Tarik Brown – Jacksonville, USA
Tarik Brown completed the Diploma Programme (DP) at Paxon School for Advanced Studies in Jacksonville, Florida. Facing intense hardship as a student, Tarik believes his success was due to the incredibly caring and supportive community he found within his IB World School. He received a generous scholarship to the University of Notre Dame in Indiana to study computer science and public policy, which has inspired him to start a scholarship programme called Founding Pathways for low-income students pursuing STEM fields.
Why did you originally decide to pursue the IB diploma?
When I was growing up, I went to schools that didn’t have a lot of resources. My parents wanted me to get the most out of my education, even though the environment didn’t provide the best opportunities for students. I just really liked school, so I managed to do well. My middle school teachers were really passionate about students who showed potential. With their encouragement, I was a high scorer on the state tests, which positioned me to be invited by schools looking for students to apply to the IB programme. At that time, I didn’t feel like I could be successful in the IB, but my teachers and parents were excited that I was invited, and so I took the opportunity. When I arrived at Paxon School for Advanced Studies, it was noticeably much more resourced than any of the schools I’d been in, and the way my peers and teachers cared about each other inspired me to do my best. I quickly realized that if I want to put myself in the best position in life, I needed to be in the IB programme.
As an IB student, how did you shape your studies to fit your interests? Are there skills you developed that you still use today?

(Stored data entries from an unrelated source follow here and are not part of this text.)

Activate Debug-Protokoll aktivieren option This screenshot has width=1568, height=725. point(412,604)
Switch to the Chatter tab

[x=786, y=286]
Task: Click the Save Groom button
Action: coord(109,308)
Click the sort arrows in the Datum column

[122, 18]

I wasn’t really exposed to STEM education while growing up, but early on at Paxon I was able to join the robotics team at a neighboring school, which exposed me to new things that now become my main interest. IB offered me the flexibility to pursue my newfound love for the sciences, so I chose to take chemistry and physics. From the beginning the IB instilled a sense of commitment and organizational skills that I didn’t have before. Since we got to explore things we were interested in, I learned how to commit to things and see them through. What you do matters and the products I worked on for my assessments, really mattered to me. I still refer to some of them in my interviews or applications for competitive experiences. The organizational skills I developed enabled me to develop my own systems for how I complete long-term projects and work toward completing things, even if they are hard.
Did you face any obstacles during your IB education? How did you overcome them?
I didn’t have a stable housing situation during my junior year right when the IB started to get really hard. I found it really hard to focus on my studies when I didn’t know where I was going to sleep, each night. What got me through was the sense of community that the IB creates. People actually care about each other and support each other. This was such a significant factor for my success in the programme, helping me to develop perseverance and resilience even while things in my life were so unpredictable.
Which of your IB teachers inspired you the most?
There is one teacher that is one of the main reasons I applied to Notre Dame, and I believe the way she helped me to see my own potential is why I have just been accepted to intern at Apple this semester where I’ll have the freedom to explore the way the Claris team develops applications for various industries. I wanted to pursue internships as soon as I finished school and it was Ms. Kimberly Shore who believed in me, wrote recommendations for me, helped me improve the way I presented myself in writing and taught me how to build a resume that helped me to enter into an internship at Google. I still keep in contact with her to this day.
I had amazing teachers, but I would also like to mention my chemistry teacher, Mr. Williams. The course was hard for me and he was willing to actively encourage me, even if I wasn’t doing well. He showed me that if I’m in a situation that is really challenging, that there is always hope and I should stay the course.
Tell us about your current studies—was there a moment when you knew you wanted to pursue this subject matter?
I was actually on two robotics teams. My friend and I started the robotics team at Paxon so it would be there for the future. The community and the mentors I were exposed to in these experiences made it clear that technology was my passion. I decided to follow on with computer science and I have discovered that I always have fun in my studies, even if it’s hard. Computer science has become part of my skillset, but the IB showed me how important it is to help people. My minor is public policy because without any background in the field, my curiosity about how policy affects our daily lives revealed that when we look around at the problems people face, someone, somewhere made a decision that created that context. After the opportunity to participate in the Harvard Kennedy School’s Public Policy Leadership Conference, I realized that doing something to give back, couldn’t wait. I’ve started a small scholarship programme that offers support for low-income students who want to follow STEM careers, supporting them to buy necessary equipment they may not be able to afford. I hope the scholarship programme will grow, so it can help more students. The way I see it – you don’t know how long you are going to be around to make an impact, so you might as well do it now.
What advice do you have for students who might be deciding whether the Diploma Programme (DP) is right for them?
I am an example that you don’t need the best grades or test scores to be successful. What you need is grit and determination. It is worth the work and taking that challenge because it will prepare you for so much more than college. The IB experience will show you what you are truly capable of. For me, I now live by the philosophy that even if there is a 0.0001% chance of me succeeding in something, I still give it my everything. Each challenge has made me who I am today. Rather than focusing on the challenge, create a vision of where you want to go. A vision where you are successful.